Per scrivere di questo libro userò le etichette che gli ho assegnato su GoodReads per esprimere il mio giudizio: autore, bibliomania, in-italiano, luoghi, microstoria, narrativa, natura, passato, ricordi, scrittura, stampa, tempo, vita.

L’autore, il cognome. Ho letto per anni gli articoli ed i corsivi che il padre di Nicola, Antonio Pugliese, scriveva sul quotidiano di Napoli ROMA. Quando in Rete mi sono imbattuto nella notizia della ri-pubblicazione , si sono riaccesi i ricordi, i miei, quelli di quando, anni cinquanta, invece di studiare, leggevo i giornali e sognavo di diventare giornalista.

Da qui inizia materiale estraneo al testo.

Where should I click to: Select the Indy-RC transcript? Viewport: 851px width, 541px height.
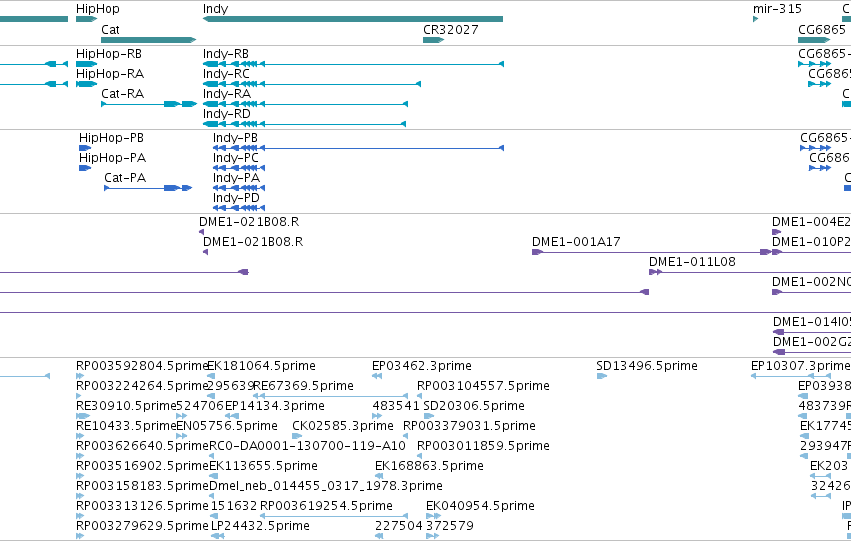pos(312,84)
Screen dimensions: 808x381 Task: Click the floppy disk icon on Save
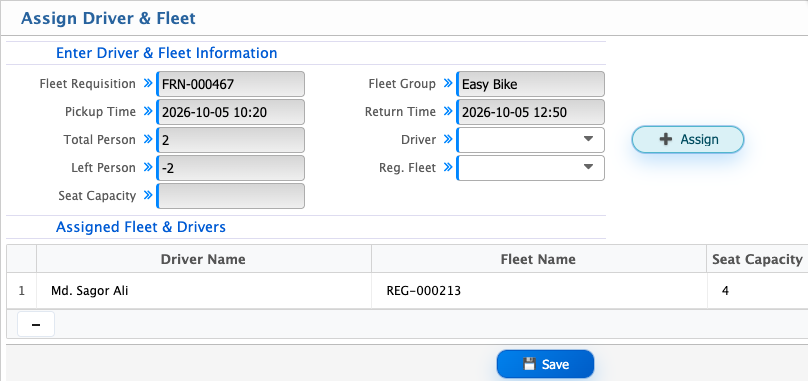pos(529,364)
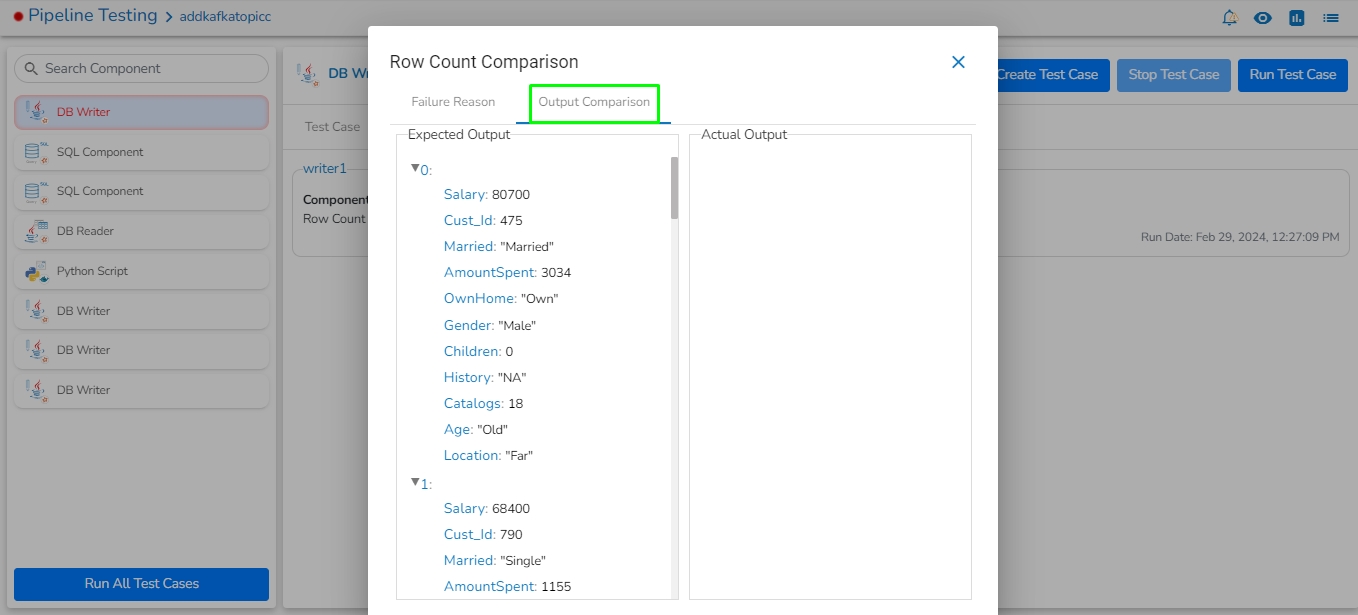Click the Run Test Case button
The image size is (1358, 615).
tap(1292, 75)
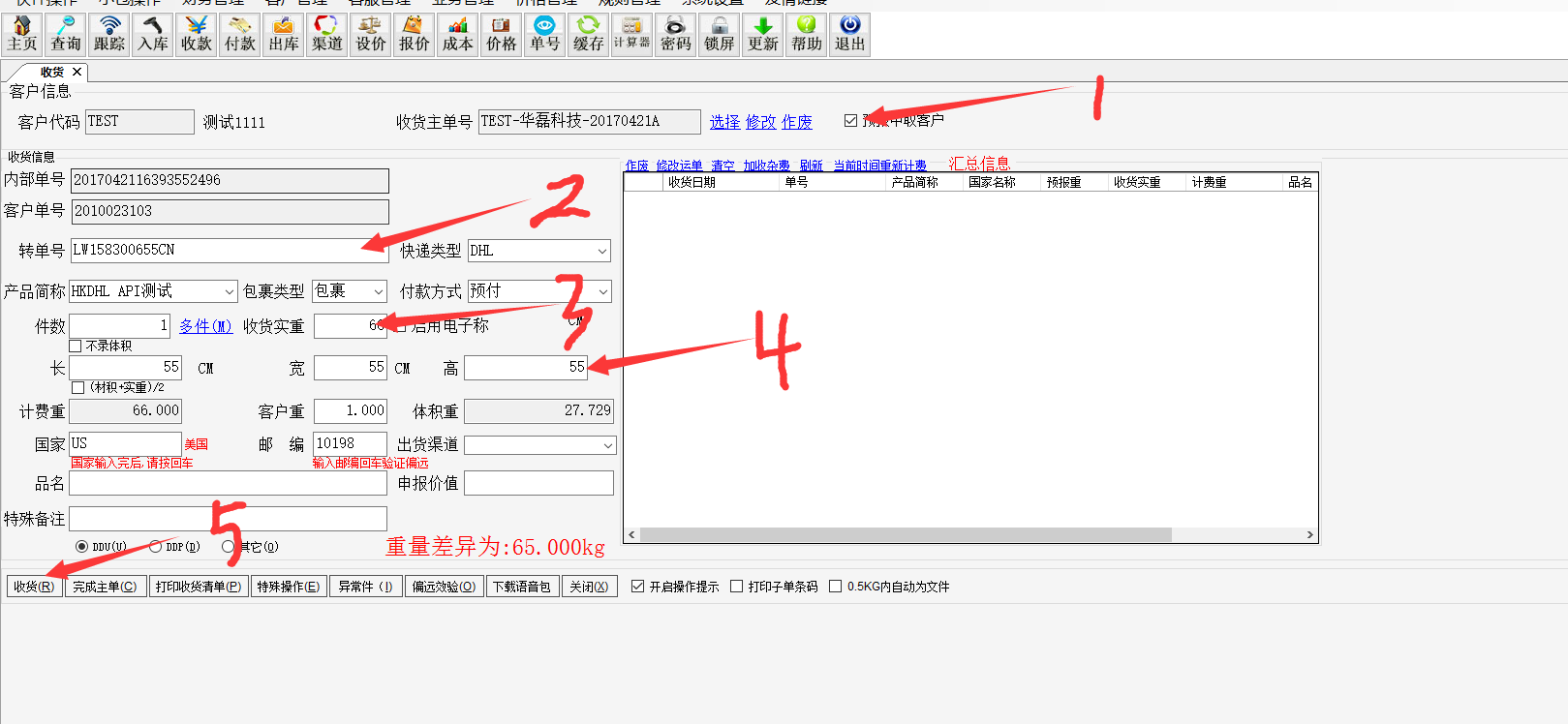
Task: Click the 收货(R) button
Action: pos(34,587)
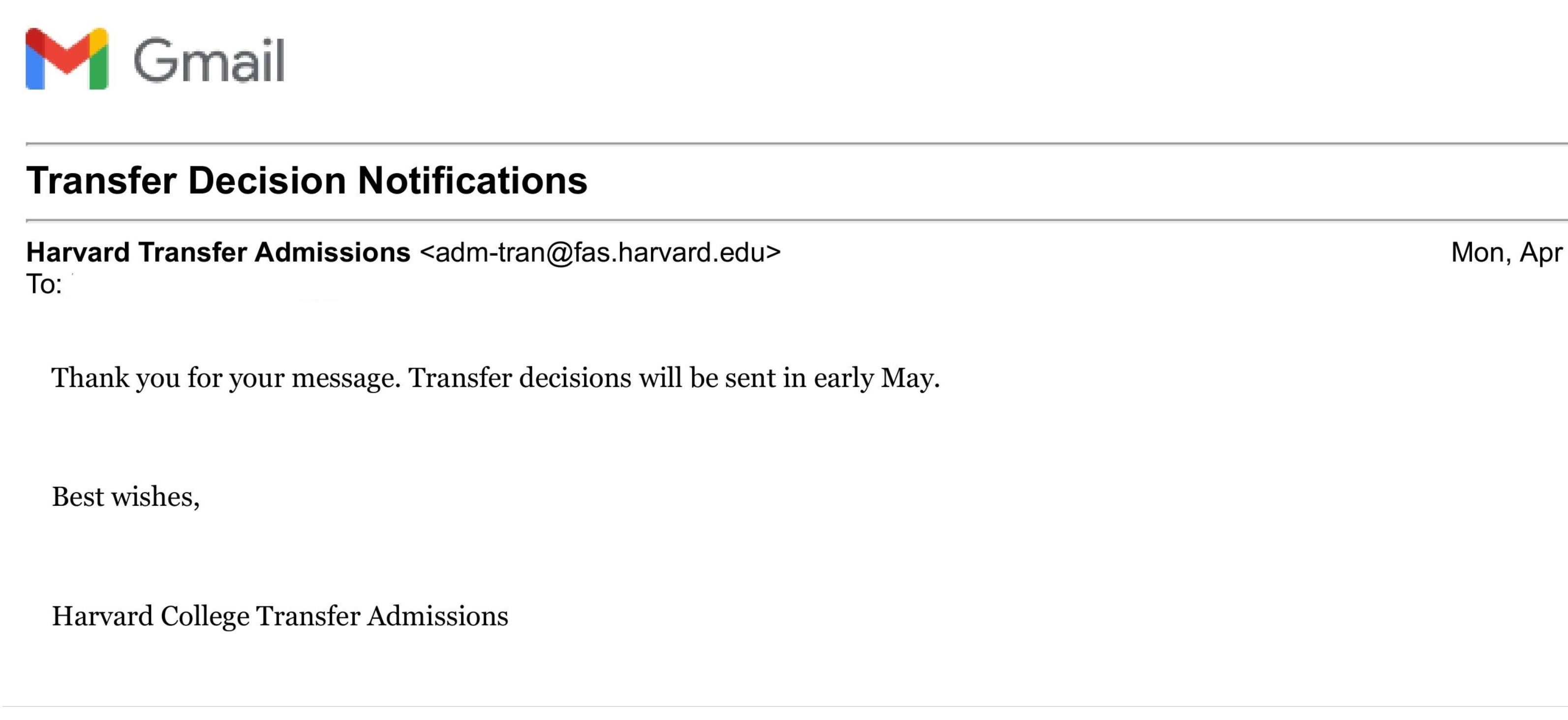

Meno male che sono stato altro.

Ricordo di avere letto qualcosa anche di Nicola Pugliese ma non ebbi modo di approfondire quando venne fuori il suo libro. Ho reperito in rete un articolo scritto da Mimmo Carratelli per la edizione napoletana di Repubblica e così ho potuto ricostruire la memoria, sia quella perduta che quella ritrovata. Il libro l’ho letto in versione Kindle e mi è piaciuto, da tre stelle.

Flusso della coscienza, monologhi interiori e esteriori, taglio giornalistico, fatalistico, deterministico. Mi ha molto affascinato la narrazione che è stata fatta dell’autore, anzi Pugliese Nicola. Tutti i personaggi del suo libro sono segnati dal loro Cognome e Nome, come un marchio che li qualifica e li determina inesorabilmente. Molto interessante la introduzione di Francesco Palmieri.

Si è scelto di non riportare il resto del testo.